Carbon sequestration has been both celebrated and vilified in the investor world. Proponents tout it as coal's great comeback opportunity, while critics denounce it as another pipe dream. New research from MIT scientists may have finally revealed carbon sequestration for what is truly is: a whole lot of hot air.
The dirty details
Carbon sequestration, the process of isolating carbon emissions from power plants and burying them deep below the earth's surface, has been considered by some to be coal's saving grace until now. MIT researchers have been hard at work analyzing what could actually happen thousands of feet below our feet. Their findings, published last month, point to a surprisingly scary fact: carbon doesn't stay put. While previous research asserted that carbon dioxide injected around 7,000 feet below the earth's surface would react with local minerals and solidify, the vast majority of carbon dioxide remains gaseous, ready to leak to the surface.
Speaking to MIT News, postdoc researcher Yossi Cohen noted that "If [carbon dioxide] turns to rock, it's stable and will remain there permanently. However, if it stays in gaseous or liquid phase, it remains mobile and it can possibly return back to the atmosphere."
Sequestration or not, coal is an essential part of America's current energy portfolio. In 2013, coal-fired power plants provided 39% of the 4 trillion kilowatthours of electricity we generated, three times that of renewables.

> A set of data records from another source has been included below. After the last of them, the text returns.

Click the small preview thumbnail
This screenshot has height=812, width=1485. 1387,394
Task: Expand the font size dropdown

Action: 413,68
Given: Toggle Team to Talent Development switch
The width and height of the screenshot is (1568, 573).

But coal also produces nearly 20% more carbon dioxide emissions than oil, and nearly double that of natural gas. The U.S. Environmental Protection Agency's proposed Clean Power Plan is set to essentially cut coal out of our energy future -- unless it can cut its own carbon emissions. If this latest research is any indication, sequestration won't be coal's saving grace.
What this means for investors
There are two main corporations that are hit hard by this latest failure: coal producers and coal-reliant utilities.
On the coal producer front, corporations like Alpha Natural Resources (NASDAQOTH:ANRZQ) and Peabody Corporation (NYSE:BTU) are feeling the defeat worse than others. This latest finding comes on top of an already controversial $1.65 billion carbon capture and sequestration project partnership with the U.S. Department of Energy. Fellow Fool Maxx Chatsko recently reported on the project's progress. The bottom line result: possible, but prohibitively expensive. When combined with this latest MIT research, that "possible" becomes "not as possible as we thought," which leaves investors with: not as possible as we thought, and prohibitively expensive. That's not very much progress at all.
American electric utilities are also interested in carbon capture and sequestration opportunities. While most utilities have been retiring coal-fired power plants, some are investing heavily in "clean coal" technologies. Most notably, Southern Company's (NYSE:SO) increasingly expensive Kemper power plant has made it the bane of income investors' portfolios, even without sequestration intentions.
The utility was also part of a decade-long carbon capture and sequestration research project partially sponsored by the Department of Energy and also conducted under the auspices of MIT scientists. But just a few months after the project was announced, Southern pulled its 160 MW plant out of the project and replaced it with a 25 MW unit, allegedly due to cost concerns. As it turns out, that might've been Southern's smartest sequestration move to date.
Is sequestration stuck?
Coal-fired power won't disappear overnight, and corporations will continue to research carbon-cutting alternatives. But carbon sequestration isn't the easy out coal investors had hoped it would be, and it may be high time for corporations to cut their losses.